→ TASK INSTRUCTIONS:
Reproduce, unchanged, the items from the line containing "angle 0.0° icon" through the line containing "will (276, 380).", including both of those lines.
--- start ---
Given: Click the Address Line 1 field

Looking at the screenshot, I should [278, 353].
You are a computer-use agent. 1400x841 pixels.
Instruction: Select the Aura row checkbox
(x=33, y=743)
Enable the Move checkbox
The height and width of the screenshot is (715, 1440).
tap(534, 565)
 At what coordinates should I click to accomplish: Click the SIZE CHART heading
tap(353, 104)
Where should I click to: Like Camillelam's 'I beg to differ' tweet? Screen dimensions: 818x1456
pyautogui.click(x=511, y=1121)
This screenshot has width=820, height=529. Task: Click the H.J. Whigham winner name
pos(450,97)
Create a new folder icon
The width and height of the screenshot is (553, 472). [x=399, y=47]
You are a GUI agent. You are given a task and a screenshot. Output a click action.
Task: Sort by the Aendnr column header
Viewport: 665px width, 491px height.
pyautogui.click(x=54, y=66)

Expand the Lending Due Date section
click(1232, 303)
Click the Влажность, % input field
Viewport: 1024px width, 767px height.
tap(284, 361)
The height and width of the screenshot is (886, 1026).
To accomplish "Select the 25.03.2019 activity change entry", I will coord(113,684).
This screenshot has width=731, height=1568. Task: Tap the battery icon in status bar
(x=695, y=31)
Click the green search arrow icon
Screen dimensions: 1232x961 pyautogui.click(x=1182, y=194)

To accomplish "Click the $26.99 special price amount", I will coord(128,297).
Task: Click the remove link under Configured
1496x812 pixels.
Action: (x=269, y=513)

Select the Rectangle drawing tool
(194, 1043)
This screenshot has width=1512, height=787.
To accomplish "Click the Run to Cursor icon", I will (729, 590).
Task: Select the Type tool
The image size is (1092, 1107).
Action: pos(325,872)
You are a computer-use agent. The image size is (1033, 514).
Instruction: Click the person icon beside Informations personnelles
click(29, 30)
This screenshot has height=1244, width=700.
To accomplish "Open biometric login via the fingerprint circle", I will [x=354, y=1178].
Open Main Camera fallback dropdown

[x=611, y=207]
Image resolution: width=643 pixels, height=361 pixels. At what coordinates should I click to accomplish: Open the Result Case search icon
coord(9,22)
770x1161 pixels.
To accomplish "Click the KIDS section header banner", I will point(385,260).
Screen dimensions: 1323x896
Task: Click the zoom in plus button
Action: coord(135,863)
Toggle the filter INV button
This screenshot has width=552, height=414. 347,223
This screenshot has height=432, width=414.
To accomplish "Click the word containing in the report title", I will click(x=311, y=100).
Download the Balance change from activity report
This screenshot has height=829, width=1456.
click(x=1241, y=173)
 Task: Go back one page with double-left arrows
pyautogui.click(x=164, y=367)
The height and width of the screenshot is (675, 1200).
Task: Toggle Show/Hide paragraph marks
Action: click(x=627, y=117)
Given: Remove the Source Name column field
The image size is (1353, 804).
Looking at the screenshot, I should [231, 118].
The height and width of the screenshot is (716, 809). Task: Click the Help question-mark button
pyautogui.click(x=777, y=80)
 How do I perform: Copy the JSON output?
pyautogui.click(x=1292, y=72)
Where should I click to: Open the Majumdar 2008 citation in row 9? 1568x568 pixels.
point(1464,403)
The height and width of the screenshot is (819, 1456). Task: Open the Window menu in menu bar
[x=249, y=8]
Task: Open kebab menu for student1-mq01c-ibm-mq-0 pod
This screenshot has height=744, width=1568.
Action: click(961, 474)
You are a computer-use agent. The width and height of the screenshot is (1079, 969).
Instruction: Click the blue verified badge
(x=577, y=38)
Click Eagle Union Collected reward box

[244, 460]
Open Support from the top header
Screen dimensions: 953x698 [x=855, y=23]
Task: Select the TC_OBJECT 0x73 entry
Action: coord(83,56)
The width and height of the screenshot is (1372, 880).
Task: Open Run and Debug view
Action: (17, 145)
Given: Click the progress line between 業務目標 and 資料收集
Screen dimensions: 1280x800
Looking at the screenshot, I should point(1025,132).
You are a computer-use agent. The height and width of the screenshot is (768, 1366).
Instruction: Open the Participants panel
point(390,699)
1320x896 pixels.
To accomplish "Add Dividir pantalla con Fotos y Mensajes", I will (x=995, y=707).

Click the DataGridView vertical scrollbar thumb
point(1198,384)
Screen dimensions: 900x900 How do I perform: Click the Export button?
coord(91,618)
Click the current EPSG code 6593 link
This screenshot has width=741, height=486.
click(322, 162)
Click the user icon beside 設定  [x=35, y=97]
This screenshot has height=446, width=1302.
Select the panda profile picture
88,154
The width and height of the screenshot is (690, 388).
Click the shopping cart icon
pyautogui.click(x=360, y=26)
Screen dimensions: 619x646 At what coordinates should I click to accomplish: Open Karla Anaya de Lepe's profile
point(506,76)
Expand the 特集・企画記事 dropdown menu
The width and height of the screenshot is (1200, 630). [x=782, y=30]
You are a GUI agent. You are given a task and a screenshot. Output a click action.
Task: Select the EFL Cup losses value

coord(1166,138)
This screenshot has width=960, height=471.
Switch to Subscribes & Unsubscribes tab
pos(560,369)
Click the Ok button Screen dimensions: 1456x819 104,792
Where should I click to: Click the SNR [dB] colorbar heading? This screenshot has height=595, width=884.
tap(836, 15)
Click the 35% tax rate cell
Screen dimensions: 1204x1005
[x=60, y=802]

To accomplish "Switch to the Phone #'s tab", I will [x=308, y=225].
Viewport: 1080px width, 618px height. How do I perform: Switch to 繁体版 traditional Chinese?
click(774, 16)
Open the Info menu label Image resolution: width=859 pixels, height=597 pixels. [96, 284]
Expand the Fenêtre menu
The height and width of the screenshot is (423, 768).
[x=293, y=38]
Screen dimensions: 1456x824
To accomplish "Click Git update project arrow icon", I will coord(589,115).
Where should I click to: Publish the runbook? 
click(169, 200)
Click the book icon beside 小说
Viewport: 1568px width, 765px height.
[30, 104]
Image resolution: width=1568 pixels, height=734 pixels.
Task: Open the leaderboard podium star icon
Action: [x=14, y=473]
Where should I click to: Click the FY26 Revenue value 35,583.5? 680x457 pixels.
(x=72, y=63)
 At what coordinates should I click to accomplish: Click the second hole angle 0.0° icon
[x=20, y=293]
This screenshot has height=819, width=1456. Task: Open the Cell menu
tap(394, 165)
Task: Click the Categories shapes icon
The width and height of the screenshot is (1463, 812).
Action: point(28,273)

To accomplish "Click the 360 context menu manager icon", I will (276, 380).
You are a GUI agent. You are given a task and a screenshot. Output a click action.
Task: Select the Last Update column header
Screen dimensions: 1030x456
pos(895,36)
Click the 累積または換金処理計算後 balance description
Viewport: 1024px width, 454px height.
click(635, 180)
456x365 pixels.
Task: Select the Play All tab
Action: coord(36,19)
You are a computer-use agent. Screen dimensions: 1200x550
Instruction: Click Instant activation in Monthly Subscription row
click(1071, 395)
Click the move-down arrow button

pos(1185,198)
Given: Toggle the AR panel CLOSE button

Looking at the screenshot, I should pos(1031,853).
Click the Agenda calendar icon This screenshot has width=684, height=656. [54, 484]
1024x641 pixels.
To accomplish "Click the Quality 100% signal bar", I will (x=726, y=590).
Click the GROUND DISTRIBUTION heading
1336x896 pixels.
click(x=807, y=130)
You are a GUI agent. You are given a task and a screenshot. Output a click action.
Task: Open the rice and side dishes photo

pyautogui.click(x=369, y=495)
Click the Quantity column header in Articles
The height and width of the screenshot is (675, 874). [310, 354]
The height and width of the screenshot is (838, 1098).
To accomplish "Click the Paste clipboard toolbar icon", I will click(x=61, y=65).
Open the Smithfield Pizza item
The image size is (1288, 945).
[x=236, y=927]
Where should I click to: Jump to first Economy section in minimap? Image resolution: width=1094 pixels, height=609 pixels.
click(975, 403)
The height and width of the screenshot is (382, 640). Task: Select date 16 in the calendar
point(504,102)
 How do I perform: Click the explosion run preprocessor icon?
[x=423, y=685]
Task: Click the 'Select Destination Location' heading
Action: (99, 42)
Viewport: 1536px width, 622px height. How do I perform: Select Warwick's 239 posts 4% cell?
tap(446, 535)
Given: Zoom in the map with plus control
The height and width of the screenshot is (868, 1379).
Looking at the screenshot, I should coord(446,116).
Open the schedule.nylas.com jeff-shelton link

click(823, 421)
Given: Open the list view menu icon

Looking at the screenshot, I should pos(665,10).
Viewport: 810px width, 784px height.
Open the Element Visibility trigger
--- end ---
→ TASK ANSWER:
 At what coordinates should I click to accomplish: Click the second hole angle 0.0° icon
[x=20, y=293]
This screenshot has height=819, width=1456. Task: Open the Cell menu
tap(394, 165)
Task: Click the Categories shapes icon
The width and height of the screenshot is (1463, 812).
Action: point(28,273)

To accomplish "Click the 360 context menu manager icon", I will (276, 380).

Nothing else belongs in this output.